In order to understand how heating the testes is a form of contraception, one needs to understand normal temperature regulation in the testes.

Testes are usually cooler than the rest of the body

Animals whose testes are located outside the abdominal cavity have elaborate temperature regulation systems which keep the testes a few degrees cooler than the rest of the body. Various features of the male reproductive system make this temperature differential possible:

Diagram of the pampiniform plexus and muscles of the male reproductive system
  • Two sets of muscles (cremaster and tunica dartos) help regulate the temperature of the testes. The muscles contract, moving the testes closer to the body when the testes drop below normal temperature. The muscles relax, moving the testes farther away from the body when the testes are warmer than normal;
  • The blood flowing into the testes is cooled below body temperature. Inflowing blood gives some of its heat to the cooler outflowing blood in a dense network of blood vessels in the spermatic cord (pampiniform plexus);
  • The scrotal skin has very little underlying fat tissue, and so does not provide insulating warmth;
  • The scrotal skin also contains abundant sweat glands which allow very effective evaporative cooling (Kandeel 1988).

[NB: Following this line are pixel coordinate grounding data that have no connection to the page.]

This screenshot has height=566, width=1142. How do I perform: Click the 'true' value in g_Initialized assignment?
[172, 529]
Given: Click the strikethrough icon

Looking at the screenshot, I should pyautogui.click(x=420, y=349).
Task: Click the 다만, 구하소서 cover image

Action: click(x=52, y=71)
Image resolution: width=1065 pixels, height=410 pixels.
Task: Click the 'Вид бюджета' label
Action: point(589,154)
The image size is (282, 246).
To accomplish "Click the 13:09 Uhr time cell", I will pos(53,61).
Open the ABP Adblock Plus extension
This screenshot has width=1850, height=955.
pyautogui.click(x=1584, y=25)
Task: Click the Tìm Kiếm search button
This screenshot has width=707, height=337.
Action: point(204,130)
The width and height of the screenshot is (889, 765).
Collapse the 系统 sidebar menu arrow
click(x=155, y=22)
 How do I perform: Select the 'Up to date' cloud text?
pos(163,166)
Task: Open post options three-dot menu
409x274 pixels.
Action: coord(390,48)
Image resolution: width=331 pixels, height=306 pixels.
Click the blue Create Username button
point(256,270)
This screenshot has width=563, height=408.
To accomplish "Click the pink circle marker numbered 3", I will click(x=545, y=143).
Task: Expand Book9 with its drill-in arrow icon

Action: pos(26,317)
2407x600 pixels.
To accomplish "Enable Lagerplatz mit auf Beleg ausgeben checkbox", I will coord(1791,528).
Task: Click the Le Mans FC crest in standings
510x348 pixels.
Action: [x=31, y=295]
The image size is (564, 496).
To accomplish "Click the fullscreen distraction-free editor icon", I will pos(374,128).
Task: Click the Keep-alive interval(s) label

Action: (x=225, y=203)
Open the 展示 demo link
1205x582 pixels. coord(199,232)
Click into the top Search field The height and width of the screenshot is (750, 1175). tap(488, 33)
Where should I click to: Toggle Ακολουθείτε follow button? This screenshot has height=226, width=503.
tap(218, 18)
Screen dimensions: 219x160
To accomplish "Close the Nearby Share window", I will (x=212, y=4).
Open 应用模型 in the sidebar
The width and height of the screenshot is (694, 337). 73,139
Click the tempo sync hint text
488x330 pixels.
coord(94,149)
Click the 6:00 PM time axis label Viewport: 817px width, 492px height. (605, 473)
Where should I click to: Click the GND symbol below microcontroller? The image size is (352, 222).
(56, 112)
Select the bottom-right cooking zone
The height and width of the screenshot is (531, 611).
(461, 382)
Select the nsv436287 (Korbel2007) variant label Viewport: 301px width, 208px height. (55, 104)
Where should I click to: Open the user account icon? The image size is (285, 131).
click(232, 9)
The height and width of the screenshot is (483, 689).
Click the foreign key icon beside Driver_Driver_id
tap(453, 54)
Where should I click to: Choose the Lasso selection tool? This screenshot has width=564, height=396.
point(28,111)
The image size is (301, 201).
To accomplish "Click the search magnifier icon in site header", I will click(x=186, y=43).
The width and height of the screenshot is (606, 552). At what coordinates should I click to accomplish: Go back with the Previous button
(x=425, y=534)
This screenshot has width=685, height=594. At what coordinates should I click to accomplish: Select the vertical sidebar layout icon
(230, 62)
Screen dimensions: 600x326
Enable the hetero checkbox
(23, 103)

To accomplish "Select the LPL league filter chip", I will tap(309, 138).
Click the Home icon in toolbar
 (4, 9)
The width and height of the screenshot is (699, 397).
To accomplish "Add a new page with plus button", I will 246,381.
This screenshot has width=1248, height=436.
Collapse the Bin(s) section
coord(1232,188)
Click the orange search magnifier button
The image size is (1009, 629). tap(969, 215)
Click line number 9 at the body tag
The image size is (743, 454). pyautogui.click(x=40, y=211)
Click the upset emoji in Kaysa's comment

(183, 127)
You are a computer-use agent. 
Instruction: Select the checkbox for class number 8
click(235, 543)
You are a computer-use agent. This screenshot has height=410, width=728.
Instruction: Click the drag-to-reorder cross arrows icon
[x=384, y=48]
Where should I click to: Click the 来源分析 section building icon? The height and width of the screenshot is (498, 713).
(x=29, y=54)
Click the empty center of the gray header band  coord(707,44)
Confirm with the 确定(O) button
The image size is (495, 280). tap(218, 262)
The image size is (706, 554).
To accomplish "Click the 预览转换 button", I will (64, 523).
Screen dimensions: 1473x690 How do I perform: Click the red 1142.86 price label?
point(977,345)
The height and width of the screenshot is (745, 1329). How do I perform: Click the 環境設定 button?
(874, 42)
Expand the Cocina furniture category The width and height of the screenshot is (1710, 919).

Small changes in testicular temperature are normal

It is normal for a man’s testes to change temperature by several degrees during the course of a day. Changes in posture can have this effect. Testicular temperature is also affected by the cut and fabric of clothing. Jumping into a hot tub or cold pool will temporarily change testicular temperature. The system for keeping the testes cooler than the body can cope with these small or infrequent fluctuations.

Big changes in testicular temperature result in fertility problems

Prolonged or regular exposure to higher temperatures can override the body’s ability to keep the testes cool. For example, prolonged summer heat spells have a strong correlation to decreased conception rates. Men who work in hot environments every day, such as bakers and furnace operators, may have lower fertility than normal (Dada 2003). Even an increase in testicular temperature of only a few degrees, such as in cryptorchid men, can cause infertility.


Before birth, a boy’s testes are formed inside his abdominal cavity. Around the time he is born, the testes drop down through a channel (inguinal canal) and into the scrotum. In cryptorchid boys, one or both of the testes remain inside the abdomen. Doctors usually recommend surgery to move the undescended testis into the scrotum within a year of birth.

It was common knowledge for many centuries that cryptorchid livestock were infertile, but the cause of the infertility was not understood until the early 1920s. A researcher showed that the production of sperm is extremely sensitive to heat, and that the constant exposure of the testes to slightly higher abdominal temperatures resulted in infertility (Steinberger 1959). Even though the testes are kept only a few degrees warmer than normal in cryptorchid men, the mild heating is so consistent that it has a serious impact on the production of sperm.

What happens when the testes are warmer than usual?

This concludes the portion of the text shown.